In particular, transcription activator-like effector (TALE) proteins have gained broad appeal as a platform for targeted DNA recognition due in large measure to their simple, code-like rules for design. See, e.g., U.S. Pat. Nos. 8,586,526; 8,697,853; 8,685,737; 8,586,363; 8,470,973; 8,450,471; 8,440,432; 8,440,431; 8,420,782 and U.S. Patent Publication No. 20130196373. These design rules relate the DNA base specified by a single TALE repeat to the identity of residues at two key positions (repeat variable diresidue residues or “RVD”), and allow for the design for new sequence targets via simple modular shuffling of these units. When bound to DNA, TALE proteins identify base sequences via contacts from a central array of TALE repeat units with each unit specifying one base. Moscou et al. (2009) Science 326:1501 ; Boch et al. (2009) Science 326:1509-1512 (2009); Deng et al. (2012) Science 335:720-723 ; Mak et al. (2012) Science 335:716-719. Repeats exhibit little diversity except at their RVD (positions 12 and 13) that recognizes the targeted base. Critically, the base preference of a TALE repeat is substantially determined by the identity of its resident RVD. Natural TALEs typically employ just four RVD sequences—NI, HD, NG, or NN—to recognize target bases of A, C, T or G/A, respectively, which four RVDs are known as canonical RVDs.

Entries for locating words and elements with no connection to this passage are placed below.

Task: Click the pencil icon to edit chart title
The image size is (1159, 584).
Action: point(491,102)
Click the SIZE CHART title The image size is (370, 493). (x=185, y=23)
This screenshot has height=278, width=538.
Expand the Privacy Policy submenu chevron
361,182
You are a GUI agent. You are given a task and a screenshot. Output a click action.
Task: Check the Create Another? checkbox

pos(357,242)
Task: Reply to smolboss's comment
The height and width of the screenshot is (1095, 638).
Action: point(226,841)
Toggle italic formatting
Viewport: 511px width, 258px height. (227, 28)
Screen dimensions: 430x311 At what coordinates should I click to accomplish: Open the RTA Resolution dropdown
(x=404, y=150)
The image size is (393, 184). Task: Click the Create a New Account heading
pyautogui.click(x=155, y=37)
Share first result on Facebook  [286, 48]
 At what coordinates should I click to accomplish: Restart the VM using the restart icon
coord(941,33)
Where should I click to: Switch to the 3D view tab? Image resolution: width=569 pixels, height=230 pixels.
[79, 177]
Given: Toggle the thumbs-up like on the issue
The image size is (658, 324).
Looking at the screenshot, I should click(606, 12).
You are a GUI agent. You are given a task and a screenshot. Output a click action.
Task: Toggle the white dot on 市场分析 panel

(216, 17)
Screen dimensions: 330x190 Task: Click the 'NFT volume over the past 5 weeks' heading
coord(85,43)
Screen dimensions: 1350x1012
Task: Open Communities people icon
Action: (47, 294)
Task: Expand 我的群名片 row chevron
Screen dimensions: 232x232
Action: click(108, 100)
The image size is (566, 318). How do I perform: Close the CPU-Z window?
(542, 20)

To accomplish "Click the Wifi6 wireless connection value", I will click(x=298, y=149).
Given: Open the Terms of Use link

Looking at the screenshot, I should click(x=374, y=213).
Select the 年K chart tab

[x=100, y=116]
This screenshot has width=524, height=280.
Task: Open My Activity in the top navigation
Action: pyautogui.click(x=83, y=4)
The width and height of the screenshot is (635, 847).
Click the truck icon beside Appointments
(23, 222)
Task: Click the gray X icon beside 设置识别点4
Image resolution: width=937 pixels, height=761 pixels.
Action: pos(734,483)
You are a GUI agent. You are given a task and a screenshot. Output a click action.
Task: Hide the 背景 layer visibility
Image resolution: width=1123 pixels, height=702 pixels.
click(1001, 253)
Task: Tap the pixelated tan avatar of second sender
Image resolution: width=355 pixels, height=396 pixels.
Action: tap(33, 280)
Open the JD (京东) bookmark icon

However, a key limitation of these rules is that their very simplicity precludes options for enhancing activity and/or specificity. For instance, as created using the natural code, TALENs can specify unintended bases in their binding sites and, in addition, also cleave non-targeted cellular sequence. See, e.g., Miller et al. (2011) Nat Biotechnol 29:143-148 ; Hockemeyer et al. (2011) Nat Biotechnol 29:731-734 ; Tesson et al. (2011) Nat Biotechnol 29:95-696; Mali et al. (2013) Nat Biotechnol 31(9): doi:10.1038/nbt.2675. Juillerat et al. (2014) Nucleic Acids Res (2014); Guilinger et al. (2014) Nat Methods 11(4):429-35 ; Osborn et al.(2013) Mol Ther 21, 1151-1159 (2013).
Thus, there remains a need for additional TALE protein compositions and methods, particularly for TALEs that exhibit enhanced specificity and/or activity.